- **STATED EXERCISE A**
Recast the records as a Markdown table with the columns Row and Line, starting at the line that contains "Given: Toggle italic" and ending at the line that contains "Looking at the screenshot, I should 596,195.". Leave out blank lines.

That museum opened in 1955.
Tesla died in 1943,
so that means that Kosanovic
had more than enough time
to take care of whatever
papers he needed
and leak ’em to the Soviets.
But then again, there
are those that say
that the reason why the U.S.
laid suspicion on Kosanovic
was to cover up
their own schemes
for getting at Tesla’s work.
At the time
of Nikola Tesla’s death,
the outcome of World War
II hangs in the balance.
There’s still a long way to go
from January, 1943 to the
end of the war in Europe.
If Tesla can offer any
technology that promises
to hasten the end
of the conflict,
anything that might bring
more of an advantage
to the Allied cause,
well, governments are
definitely interested in that.
The Soviet Union
were in the process
of kicking the Germans
out of Stalingrad,
but D-Day was still months away.
The United States
still needed that edge.
Any possible new weaponry
that the United States
could come up with
would be to their benefit.
J. Edgar Hoover
and the FBI are on the alert
for enemy spies
operating in the U.S.
It’s by no means a
foregone conclusion
that the Allies are
going to win this war.
Any kind of technology
that might give the Allies
an advantage over the Axis
is likely to generate a
great deal of interest.
More importantly, it’s making
sure no other country had it.
Including some
advanced technologies conceived
by the late Nikola Tesla.
So we know the U.S. government
is intensely interested
in Tesla’s inventions.

- **DATA PROVIDED**

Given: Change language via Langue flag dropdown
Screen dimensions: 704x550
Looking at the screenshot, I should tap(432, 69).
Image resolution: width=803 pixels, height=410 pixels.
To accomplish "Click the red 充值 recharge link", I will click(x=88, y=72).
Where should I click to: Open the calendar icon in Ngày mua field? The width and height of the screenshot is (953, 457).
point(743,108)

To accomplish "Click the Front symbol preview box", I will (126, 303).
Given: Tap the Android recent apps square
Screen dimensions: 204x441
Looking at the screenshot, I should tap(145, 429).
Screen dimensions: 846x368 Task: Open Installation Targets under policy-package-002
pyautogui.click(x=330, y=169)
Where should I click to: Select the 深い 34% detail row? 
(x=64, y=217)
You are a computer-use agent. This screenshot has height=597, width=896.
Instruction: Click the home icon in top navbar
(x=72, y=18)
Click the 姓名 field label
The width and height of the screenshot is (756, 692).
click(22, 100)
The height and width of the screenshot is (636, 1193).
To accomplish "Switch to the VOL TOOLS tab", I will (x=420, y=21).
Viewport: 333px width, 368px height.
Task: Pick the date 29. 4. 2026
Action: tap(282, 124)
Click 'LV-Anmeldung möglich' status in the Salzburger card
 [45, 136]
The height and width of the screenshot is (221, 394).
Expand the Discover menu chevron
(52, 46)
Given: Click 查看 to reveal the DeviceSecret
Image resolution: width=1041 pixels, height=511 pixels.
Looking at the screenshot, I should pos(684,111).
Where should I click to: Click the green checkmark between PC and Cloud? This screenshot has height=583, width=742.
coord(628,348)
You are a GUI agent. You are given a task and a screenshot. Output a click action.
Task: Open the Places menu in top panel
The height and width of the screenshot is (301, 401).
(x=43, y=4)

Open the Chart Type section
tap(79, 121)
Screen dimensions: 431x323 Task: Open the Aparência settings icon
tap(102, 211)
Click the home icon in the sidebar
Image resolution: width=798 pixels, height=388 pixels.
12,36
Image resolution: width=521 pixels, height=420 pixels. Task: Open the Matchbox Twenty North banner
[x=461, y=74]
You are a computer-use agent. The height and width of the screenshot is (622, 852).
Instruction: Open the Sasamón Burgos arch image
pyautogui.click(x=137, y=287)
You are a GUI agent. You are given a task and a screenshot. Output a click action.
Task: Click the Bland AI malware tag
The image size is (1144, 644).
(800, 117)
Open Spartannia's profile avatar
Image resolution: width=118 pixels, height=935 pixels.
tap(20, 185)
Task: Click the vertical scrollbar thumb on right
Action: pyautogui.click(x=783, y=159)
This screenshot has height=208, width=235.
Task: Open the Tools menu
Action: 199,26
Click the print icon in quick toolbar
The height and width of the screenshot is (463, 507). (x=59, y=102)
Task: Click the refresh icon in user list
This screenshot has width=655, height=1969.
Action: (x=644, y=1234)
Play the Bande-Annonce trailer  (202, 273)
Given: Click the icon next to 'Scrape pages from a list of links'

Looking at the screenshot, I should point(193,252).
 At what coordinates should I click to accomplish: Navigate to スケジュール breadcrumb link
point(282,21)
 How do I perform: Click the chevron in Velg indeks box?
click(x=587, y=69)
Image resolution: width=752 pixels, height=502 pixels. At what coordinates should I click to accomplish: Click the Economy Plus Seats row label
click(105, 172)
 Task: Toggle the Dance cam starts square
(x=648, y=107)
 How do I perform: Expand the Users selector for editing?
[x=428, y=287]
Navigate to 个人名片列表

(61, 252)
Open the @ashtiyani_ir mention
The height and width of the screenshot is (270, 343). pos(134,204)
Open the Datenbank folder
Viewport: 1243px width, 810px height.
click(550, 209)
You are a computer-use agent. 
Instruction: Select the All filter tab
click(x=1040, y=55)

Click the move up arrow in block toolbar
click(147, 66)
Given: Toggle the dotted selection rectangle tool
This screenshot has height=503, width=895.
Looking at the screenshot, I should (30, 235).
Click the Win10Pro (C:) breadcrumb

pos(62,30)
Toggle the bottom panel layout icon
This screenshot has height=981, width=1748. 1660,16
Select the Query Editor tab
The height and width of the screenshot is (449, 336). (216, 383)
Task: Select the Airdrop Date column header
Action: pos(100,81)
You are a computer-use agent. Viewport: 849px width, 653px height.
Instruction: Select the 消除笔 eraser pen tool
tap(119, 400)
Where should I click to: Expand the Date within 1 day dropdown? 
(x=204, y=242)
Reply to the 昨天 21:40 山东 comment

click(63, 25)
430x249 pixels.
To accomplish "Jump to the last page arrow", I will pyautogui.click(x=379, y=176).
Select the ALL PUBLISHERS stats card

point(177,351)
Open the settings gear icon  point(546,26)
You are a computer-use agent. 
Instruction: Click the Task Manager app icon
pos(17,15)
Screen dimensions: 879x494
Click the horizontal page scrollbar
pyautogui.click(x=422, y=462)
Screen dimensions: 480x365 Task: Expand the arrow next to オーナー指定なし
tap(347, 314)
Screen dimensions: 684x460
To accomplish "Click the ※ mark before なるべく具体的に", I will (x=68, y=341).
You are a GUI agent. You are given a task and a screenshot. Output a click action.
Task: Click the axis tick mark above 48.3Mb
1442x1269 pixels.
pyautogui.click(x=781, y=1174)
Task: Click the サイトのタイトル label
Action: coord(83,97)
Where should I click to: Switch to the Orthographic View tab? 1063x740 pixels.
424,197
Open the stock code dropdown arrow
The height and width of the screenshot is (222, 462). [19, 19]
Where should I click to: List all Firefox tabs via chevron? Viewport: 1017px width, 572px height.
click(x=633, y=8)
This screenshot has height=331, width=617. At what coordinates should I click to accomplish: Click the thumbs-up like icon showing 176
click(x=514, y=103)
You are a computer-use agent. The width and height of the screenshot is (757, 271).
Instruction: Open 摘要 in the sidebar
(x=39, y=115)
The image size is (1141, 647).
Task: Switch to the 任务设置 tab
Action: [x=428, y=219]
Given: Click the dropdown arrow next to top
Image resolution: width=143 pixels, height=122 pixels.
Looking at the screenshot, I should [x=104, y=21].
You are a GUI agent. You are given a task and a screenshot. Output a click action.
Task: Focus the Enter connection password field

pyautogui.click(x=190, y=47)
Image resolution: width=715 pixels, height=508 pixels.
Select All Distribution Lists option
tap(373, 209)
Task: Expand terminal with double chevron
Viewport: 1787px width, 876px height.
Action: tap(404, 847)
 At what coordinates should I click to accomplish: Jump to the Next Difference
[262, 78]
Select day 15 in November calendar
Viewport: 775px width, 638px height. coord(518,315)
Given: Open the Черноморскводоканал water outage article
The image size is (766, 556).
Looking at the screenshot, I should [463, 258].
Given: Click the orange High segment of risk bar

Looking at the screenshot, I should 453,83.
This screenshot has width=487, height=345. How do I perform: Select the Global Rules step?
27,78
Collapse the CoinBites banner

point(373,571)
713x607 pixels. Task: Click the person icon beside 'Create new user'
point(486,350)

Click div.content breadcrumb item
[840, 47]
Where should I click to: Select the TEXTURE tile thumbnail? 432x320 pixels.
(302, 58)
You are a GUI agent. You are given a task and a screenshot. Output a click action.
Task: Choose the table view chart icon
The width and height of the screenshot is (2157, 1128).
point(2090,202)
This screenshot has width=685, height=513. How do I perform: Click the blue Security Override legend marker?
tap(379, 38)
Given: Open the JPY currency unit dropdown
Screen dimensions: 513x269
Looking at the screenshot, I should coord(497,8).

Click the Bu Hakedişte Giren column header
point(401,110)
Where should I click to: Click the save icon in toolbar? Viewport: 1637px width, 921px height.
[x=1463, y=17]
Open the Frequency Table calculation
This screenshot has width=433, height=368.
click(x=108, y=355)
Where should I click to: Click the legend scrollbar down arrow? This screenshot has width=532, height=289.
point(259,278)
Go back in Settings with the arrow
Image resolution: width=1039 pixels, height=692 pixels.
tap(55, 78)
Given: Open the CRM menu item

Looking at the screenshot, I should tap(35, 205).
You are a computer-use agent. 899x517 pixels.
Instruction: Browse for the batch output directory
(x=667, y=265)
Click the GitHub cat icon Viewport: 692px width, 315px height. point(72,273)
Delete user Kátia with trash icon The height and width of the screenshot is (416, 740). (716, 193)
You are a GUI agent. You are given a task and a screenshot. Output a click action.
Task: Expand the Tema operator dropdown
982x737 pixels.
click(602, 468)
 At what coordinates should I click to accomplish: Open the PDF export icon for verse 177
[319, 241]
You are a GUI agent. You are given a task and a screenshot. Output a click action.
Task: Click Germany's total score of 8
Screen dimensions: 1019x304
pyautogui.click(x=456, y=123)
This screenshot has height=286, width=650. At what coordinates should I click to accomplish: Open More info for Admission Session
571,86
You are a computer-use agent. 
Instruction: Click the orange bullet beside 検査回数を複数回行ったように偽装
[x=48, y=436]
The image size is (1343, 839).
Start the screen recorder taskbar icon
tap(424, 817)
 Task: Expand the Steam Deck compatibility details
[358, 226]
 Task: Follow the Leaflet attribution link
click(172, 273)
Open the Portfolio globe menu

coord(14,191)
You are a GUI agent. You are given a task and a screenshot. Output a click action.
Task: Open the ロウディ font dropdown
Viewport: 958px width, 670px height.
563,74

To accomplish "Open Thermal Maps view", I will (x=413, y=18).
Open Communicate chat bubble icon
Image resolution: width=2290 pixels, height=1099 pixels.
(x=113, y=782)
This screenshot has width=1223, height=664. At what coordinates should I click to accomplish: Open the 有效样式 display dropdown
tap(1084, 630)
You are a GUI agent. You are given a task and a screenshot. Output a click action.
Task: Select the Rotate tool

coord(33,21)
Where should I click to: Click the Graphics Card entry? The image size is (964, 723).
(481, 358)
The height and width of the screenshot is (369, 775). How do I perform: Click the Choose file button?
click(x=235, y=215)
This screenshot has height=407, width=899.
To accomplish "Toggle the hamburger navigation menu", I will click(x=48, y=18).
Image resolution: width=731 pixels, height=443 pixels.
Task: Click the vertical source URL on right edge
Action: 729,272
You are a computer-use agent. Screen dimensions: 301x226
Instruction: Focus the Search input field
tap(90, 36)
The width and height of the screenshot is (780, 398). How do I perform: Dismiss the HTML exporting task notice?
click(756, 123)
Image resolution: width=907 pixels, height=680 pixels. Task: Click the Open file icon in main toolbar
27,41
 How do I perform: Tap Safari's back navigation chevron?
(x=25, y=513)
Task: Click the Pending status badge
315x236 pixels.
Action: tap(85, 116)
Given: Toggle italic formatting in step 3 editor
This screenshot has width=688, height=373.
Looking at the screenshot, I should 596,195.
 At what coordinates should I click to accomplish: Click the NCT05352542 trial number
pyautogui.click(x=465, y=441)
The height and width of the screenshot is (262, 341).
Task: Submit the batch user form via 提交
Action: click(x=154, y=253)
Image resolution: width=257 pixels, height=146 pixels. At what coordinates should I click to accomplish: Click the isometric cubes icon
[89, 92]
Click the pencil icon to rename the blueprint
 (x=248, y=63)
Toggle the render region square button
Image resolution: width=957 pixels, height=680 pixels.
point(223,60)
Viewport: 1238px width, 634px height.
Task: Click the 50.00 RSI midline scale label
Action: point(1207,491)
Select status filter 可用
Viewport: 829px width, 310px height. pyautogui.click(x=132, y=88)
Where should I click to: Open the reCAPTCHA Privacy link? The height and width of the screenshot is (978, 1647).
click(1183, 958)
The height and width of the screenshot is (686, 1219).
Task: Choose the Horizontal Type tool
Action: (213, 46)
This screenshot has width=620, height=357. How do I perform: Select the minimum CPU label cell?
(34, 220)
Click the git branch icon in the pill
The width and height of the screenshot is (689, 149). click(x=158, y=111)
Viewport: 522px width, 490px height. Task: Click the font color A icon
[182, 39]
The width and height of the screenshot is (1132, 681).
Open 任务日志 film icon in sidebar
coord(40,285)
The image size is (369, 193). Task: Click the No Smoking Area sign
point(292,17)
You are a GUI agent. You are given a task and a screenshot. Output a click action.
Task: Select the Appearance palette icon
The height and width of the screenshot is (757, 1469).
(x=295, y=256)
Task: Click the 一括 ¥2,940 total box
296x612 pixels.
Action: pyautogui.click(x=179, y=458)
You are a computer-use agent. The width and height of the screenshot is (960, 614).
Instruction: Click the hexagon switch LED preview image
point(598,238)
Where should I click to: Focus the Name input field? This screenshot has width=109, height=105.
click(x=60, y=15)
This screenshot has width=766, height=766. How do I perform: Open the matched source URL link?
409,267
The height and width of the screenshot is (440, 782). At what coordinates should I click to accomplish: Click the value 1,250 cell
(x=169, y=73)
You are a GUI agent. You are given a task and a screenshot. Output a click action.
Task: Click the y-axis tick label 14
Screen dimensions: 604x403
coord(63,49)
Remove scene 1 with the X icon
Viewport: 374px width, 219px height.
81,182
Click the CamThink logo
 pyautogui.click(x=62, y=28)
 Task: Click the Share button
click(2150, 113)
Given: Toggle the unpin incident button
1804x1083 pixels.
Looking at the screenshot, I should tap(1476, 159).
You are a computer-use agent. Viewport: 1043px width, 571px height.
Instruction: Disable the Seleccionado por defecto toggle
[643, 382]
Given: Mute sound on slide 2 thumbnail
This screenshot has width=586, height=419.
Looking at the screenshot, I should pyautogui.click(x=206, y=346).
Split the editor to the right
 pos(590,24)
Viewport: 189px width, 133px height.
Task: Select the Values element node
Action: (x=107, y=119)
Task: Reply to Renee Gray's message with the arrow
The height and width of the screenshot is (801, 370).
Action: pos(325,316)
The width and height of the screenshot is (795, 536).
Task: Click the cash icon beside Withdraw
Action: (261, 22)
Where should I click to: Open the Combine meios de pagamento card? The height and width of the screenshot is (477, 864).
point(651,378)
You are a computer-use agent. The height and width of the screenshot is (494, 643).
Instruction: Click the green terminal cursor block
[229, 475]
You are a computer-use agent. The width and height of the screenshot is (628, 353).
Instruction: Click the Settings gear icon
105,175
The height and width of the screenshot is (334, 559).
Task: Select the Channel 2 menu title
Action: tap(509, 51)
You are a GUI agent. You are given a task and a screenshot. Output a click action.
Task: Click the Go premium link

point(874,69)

- **STATED EXERCISE B**
According to the passage about Tesla, in what year did the museum open?

- **RESPONSE A**
| Row | Line |
|---|---|
| 1 | Given: Toggle italic formatting in step 3 editor |
| 2 | This screenshot has width=688, height=373. |
| 3 | Looking at the screenshot, I should 596,195. |

- **RESPONSE B**
1955